* Work order *
Identify and pull out each line of the entries in which "National" occurs.

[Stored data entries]

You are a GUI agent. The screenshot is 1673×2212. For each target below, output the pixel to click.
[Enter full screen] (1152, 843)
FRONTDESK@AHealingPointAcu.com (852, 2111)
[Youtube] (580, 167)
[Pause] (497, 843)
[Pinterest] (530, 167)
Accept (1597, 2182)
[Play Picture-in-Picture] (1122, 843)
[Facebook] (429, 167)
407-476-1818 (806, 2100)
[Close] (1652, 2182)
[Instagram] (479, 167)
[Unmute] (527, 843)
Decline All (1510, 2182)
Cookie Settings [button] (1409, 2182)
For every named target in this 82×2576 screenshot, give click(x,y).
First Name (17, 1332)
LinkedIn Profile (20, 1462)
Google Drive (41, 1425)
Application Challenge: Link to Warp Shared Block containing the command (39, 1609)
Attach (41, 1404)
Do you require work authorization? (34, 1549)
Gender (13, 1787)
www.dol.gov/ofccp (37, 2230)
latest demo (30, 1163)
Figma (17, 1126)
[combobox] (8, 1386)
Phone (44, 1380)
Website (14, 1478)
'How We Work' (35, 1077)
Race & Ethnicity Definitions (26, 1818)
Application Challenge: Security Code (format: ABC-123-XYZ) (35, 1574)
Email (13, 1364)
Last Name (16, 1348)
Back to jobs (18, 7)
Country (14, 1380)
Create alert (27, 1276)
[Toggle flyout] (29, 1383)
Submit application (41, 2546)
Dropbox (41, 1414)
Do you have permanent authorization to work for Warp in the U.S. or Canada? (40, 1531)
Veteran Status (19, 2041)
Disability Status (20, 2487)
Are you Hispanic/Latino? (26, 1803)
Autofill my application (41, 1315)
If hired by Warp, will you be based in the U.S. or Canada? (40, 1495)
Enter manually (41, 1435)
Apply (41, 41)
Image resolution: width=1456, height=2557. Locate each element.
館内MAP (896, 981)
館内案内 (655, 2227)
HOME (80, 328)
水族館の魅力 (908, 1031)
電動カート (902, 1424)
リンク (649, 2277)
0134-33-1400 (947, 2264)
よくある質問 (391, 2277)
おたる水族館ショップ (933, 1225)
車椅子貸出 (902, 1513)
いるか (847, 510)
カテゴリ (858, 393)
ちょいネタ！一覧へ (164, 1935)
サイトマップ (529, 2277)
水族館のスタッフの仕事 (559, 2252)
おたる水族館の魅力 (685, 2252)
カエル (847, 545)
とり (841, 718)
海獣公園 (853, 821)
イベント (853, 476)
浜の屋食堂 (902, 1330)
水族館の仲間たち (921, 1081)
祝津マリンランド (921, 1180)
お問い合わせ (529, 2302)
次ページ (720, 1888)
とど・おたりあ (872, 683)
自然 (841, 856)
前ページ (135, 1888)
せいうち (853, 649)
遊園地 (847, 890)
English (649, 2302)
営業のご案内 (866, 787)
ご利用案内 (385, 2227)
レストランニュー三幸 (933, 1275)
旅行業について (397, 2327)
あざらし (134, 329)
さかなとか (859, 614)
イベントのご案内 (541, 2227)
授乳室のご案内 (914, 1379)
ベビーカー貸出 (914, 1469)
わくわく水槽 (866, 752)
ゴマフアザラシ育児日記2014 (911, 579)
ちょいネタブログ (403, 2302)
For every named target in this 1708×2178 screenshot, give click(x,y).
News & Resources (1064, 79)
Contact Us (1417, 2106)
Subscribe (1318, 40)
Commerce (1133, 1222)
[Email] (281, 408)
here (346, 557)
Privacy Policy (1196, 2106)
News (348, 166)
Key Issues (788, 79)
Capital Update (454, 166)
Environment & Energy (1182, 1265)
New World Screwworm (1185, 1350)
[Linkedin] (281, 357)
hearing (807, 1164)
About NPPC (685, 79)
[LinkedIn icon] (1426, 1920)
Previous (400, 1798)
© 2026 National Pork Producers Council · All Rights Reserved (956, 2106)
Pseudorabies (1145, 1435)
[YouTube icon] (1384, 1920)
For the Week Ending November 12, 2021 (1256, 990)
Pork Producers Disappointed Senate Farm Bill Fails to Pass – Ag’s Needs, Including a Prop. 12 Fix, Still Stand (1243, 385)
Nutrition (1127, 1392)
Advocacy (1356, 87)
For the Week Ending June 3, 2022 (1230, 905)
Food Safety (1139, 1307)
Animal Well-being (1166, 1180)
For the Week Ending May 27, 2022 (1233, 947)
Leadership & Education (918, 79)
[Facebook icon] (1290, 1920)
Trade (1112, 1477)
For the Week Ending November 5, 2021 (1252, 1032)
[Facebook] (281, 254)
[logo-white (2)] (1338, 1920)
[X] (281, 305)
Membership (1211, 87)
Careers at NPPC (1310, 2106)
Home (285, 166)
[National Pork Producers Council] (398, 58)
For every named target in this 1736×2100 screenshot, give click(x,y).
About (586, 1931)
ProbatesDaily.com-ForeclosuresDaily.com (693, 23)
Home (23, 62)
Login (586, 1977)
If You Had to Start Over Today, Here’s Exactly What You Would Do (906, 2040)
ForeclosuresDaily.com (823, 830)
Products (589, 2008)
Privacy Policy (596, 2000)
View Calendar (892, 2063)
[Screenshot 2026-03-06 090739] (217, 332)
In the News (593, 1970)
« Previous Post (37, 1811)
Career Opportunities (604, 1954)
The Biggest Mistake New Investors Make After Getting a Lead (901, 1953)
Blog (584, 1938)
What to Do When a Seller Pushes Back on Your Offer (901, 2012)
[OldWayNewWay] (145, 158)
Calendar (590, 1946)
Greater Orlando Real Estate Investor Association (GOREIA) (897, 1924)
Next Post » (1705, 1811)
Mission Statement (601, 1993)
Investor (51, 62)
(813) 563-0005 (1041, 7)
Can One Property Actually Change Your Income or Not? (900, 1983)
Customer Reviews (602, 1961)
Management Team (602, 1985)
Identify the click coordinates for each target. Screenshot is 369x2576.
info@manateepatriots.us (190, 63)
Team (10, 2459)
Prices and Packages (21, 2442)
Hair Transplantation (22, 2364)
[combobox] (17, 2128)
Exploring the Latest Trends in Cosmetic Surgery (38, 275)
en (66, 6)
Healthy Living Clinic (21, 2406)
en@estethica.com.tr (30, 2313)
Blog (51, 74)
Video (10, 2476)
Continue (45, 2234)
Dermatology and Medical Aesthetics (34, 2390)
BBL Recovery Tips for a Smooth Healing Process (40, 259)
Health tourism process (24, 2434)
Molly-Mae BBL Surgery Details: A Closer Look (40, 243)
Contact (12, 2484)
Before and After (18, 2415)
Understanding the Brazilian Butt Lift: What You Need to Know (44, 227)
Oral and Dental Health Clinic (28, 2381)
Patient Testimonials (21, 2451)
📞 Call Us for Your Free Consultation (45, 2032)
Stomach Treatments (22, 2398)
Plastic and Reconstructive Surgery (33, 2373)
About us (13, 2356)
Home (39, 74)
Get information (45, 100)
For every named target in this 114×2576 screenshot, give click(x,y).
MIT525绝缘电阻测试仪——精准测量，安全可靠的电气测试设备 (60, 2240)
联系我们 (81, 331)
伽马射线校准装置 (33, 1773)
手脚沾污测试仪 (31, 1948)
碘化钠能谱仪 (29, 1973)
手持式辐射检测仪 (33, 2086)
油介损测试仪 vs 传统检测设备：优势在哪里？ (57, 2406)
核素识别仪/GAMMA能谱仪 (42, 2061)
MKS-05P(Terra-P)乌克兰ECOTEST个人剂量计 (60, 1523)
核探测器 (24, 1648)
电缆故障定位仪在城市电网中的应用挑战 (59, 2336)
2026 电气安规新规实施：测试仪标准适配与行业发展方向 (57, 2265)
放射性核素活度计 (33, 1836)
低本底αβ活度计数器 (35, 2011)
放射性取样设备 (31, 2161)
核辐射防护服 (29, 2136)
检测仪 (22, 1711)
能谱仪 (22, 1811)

* Your response *
© 2026 National Pork Producers Council · All Rights Reserved (956, 2106)
[National Pork Producers Council] (398, 58)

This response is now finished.